Lacking opportunities, Lebanese youth are growing disillusioned and desperate
As I was strolling one morning in the bazaar of the peaceful city of Zahle in the Bekaa Valley, I heard a young man say: “Go on, laugh. It’s good to laugh. No shame there.”
I thought he was speaking on the phone but discovered that he was loudly talking to himself. He had no phone in his hands and no earphones in his ears. I continued my stroll while the guy talked in a loud voice until he passed me and disappeared into the crowd.
It really wasn’t strange to see a young person in Lebanon talk to himself out loud. You see many of them these days. Young people in Lebanon are under many pressures, which are growing by the day: social pressure, economic pressure and psychological pressure that drive them to this kind of behaviour and even suicide.
During the first half of 2018, there were 200 suicides in Lebanon. It is a grave phenomenon but the authorities did not seem to pay attention. Two hundred cases of suicide may not sound enormous for a populous country but it is for one with a small population, such as Lebanon. The sad part is that for those young people who refuse even the idea of suicide, life is not any less frustrating or hopeless.
It does not seem that we in Lebanon are at the end of our crisis; we should expect worse to come. It’s going to get even tougher for young people: no jobs, lower salaries and rising costs of living. The future looks bleak for them. Every day, the unemployment rate sets a record. Employment opportunities have shrunk to a few positions in public administration, the military and the police force. Even those low-paying jobs are handed out based on political affiliation and loyalty.

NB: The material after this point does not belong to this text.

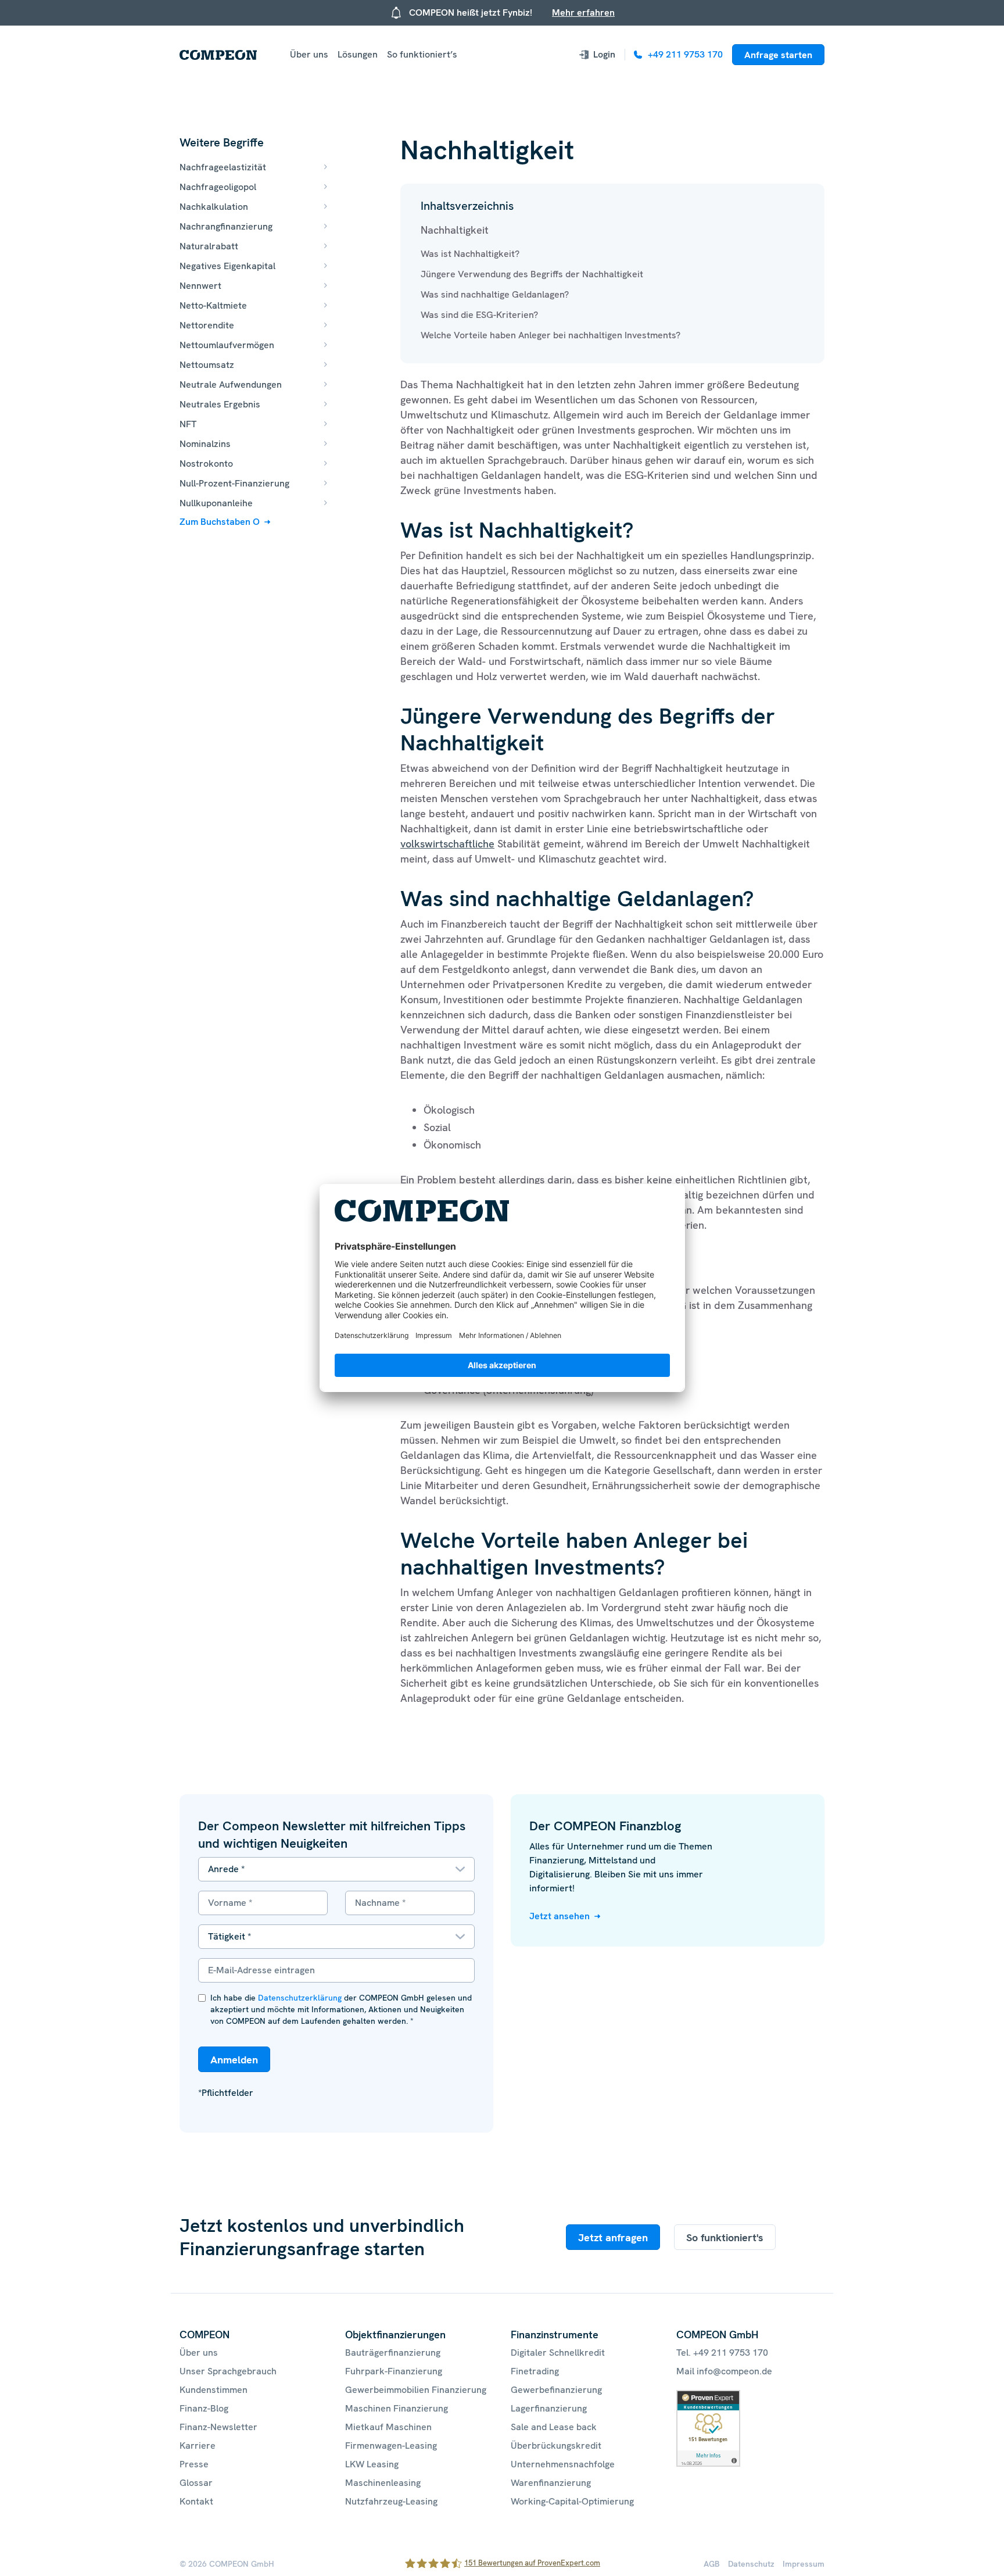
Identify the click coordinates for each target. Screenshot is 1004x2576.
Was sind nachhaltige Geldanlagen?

Most young Lebanese want to migrate to anywhere else in the world. They are confident that life elsewhere will open new horizons for them and perhaps provide a better future. Alas, for most of them, the prospect of securing an entry visa remains null.
The sad part is that most of these desperate young people blame the huge number of Syrian refugees in Lebanon for unemployment and deteriorating living conditions. Their thinking is baseless and is the result of an intentional fallacy that must be exposed.
A Syrian labour force has existed in Lebanon for decades and in good numbers. At no time in Lebanon’s modern history did the number of Syrian workers in Lebanon drop below 400,000, except for the two years following the withdrawal of Syrian armed forces from Lebanon after former Prime Minister Rafik Hariri’s assassination. The Syrian workers then were harassed by the same forces that are now claiming that the Syrian refugees are making it tougher for the Lebanese to have decent living conditions.
Syrian workers in Lebanon have always accepted modest wages that Lebanese workers would turn down. They were denied all manner of social security or labour rights and they have made millions for business owners in all sectors, especially in agriculture and construction.
As to those Syrians who set up their own private businesses in Lebanon, such as restaurants and coffee shops, they are not refugees but are supporters of the Assad regime in Syria. They enjoy political cover and are safe from harassment by the authorities particularly now that Hezbollah and its allies have the upper hand in Lebanon.
Blaming the Syrian refugees for Lebanon’s social and economic woes is an attempt to cover the real reasons behind them: the very profit-oriented nature of the Lebanese economy, which is encouraged by the coalition in power. The Lebanese economy is based on revenue-generating banking, real estate development for renting purposes, speculation and all other kinds of brokerage services, financial corruption and embezzlement of public funds. With operations of this nature, you don’t need to hire a lot of white-collar and blue-collar labour.
In these circumstances, the Lebanese youth would not give a lousy dime for the frequent appearances in the media of Lebanon’s Central Bank governor to reassure the Lebanese that the country’s financial health is excellent and that the Lebanese lira is stable given the high reserves of hard currency at the Central Bank. No, they could not care less about the phenomenal profits of the banking sector or about Lebanon’s excellent credit ratings internationally.
None of that ensures reliable electricity, clean water or good health services to the Lebanese citizen. It can’t even solve the waste problem. So, how can one expect it to ensure employment opportunities for tens of thousands of Lebanese youth, to relieve the pressure of soaring prices and to provide workers with decent wages for a decent life?
Today in Lebanon, young people are walking down the streets talking loudly to themselves. Very soon, however, they will find out who should be hearing their voices. To those who are closing their eyes and ears to what’s happening in the street, the street will not take long to surprise them tomorrow.